It is now possible to use this terminology to say what Unicode is: it is a coded character set, devised and actively maintained by an international public body, where each abstract character is identified by a unique name and assigned a distinctive code-point. (Note: Although only Unicode is mentioned here explicitly, it should be noted that the character repertoire and assigned code-points of Unicode and the ISO standard 10646 are identical and maintained in a way that ensures this continues to be the case. ) Unicode is distinguished from other, earlier and co-existing coded character sets by its (current and potential) size and scope; its built-in provision for (in practical terms) limitless expansion; the range and quality of linguistic and computational expertise on which it draws; the commitment in principle (and to an increasing degree in practice) to implement it by all important providers of hardware and software worldwide; and the stability, authority and accessibility it derives from its status as an international public standard.

4.3 Abstract characters, glyphs and encoding scheme design

The distinction between abstract characters and glyphs can be crucial when devising an encoding scheme. Users performing text retrieval, searching or concordancing will expect the system to recognise and treat different glyphs as instances of the same character; but when perusing the text itself they may well expect to see glyph variants preserved and rendered. When encoding a pre-existing text, the encoder must determine whether a particular letter or symbol is a character or a glyphic variant. A model of the relationship between characters and glyphs has been developed within the Unicode Consortium and the ISO working group SC251 and will form the base for much future standards work.

The model makes explicit the distinction between two different properties of the components of written language:

  • their content, i.e. its meaning and phonetic value (represented by a character)
  • their graphical appearance (represented by a glyph)

When searching for information, a system generally operates on the content aspects of characters, with little or no attention to their appearance. A layout or formatting process, on the other hand, must of necessity be concerned with the exact appearance of characters. Of course, some operations (hyphenation for example) require attention to both kinds of feature, but in general the kind of text encoding described in these Guidelines tends to focus on content rather than appearance (see further 6.3 Highlighting and Quotation).

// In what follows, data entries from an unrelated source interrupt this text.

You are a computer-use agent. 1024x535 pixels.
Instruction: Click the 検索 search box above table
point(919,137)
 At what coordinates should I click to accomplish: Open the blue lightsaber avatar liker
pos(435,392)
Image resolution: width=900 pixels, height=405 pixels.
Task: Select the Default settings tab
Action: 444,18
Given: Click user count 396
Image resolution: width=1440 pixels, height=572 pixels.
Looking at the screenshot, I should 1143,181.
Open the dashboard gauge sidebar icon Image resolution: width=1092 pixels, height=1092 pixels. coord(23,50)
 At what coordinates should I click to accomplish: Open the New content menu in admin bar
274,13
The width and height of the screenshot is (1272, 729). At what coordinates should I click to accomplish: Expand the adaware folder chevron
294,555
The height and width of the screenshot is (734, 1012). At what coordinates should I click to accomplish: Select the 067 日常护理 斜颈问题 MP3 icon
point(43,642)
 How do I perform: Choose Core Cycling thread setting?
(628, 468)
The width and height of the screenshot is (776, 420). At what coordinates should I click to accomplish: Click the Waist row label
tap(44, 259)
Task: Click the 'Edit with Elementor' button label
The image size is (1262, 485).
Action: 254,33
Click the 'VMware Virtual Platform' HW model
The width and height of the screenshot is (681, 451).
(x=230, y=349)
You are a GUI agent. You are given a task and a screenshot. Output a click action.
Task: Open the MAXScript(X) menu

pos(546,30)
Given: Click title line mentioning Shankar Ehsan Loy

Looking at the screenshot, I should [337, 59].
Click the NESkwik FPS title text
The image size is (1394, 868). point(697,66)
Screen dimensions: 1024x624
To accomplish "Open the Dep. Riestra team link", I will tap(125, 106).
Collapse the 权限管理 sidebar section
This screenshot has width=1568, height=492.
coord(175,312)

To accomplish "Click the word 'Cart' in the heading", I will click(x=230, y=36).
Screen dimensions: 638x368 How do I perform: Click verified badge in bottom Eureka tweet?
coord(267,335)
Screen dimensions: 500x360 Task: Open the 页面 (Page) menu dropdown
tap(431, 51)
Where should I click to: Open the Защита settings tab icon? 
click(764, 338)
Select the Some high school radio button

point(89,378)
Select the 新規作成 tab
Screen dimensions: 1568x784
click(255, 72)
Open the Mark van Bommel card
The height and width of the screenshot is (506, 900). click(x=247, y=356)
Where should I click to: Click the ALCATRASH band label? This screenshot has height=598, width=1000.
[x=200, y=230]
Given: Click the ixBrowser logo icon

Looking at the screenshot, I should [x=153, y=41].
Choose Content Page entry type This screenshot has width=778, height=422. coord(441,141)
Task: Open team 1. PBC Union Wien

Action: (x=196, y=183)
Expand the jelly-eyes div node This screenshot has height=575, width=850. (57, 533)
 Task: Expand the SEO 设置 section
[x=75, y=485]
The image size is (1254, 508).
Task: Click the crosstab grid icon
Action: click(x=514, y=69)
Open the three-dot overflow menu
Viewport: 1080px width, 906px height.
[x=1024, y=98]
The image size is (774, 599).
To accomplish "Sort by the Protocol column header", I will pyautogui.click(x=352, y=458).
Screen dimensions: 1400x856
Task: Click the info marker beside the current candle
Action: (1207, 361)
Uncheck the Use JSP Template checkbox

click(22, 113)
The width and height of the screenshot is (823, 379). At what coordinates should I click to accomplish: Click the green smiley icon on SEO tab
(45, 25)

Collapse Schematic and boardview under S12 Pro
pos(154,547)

An encoder wishing to record information about which glyphs are present in a given document may do so at either or both of two levels:

  • the level of character encoding, using an appropriate Unicode code point to represent the glyph concerned
  • the markup level, with the glyph indicated via appropriate elements and/or attributes

The encoding practice adopted may be guided by, among other things, an assessment of the most frequent uses to which the encoded text will be put. For example, if recognition of identical characters represented by a variety of glyphs is the main priority, it may be advisable to represent the glyph variations at markup level, so that the character value can be immediately exposed to the indexing and retrieval software. Plainly, an encoding project will need to consider such issues carefully and embody the outcome of their deliberations in local manuals of procedure to ensure encoding consistency. Using Unicode code points to represent glyph information requires that such choices be documented in the TEI Header. Such documentation does cannot of itself guarantee proper display of the desired glyph but at least makes the intention of the encoder discoverable.

At present the Unicode Standard does not offer detailed specifications for the encoding of glyph variations. These Guidelines do give some recommendations; some discussion of related matters is given in Chapter 18 Transcription of Primary Sources, and Chapter 25 Representation of non-standard Characters and Glyphs offers some features for the definition of variant glyphs.

4.4. Entry of characters.

Text characters may be entered into a document using any of three methods, in any convenient combination. First, where suitable input facilities make this possible, the characters concerned may be entered directly into the document, either by normal keystrokes or by the use of one of the Input Method Editors (IMEs) commonly used for the entry of ideographic characters. This is most likely to be convenient where the display used for text entry and/or the printer used to produce output for proof-reading purposes is capable of rendering the characters concerned using correct and readily identifiable glyphs. Where such easily checkable rendering is not available, or where there is no suitable method of inputting certain characters directly, they may be input by one of two possible forms of indirect notation or “reference”.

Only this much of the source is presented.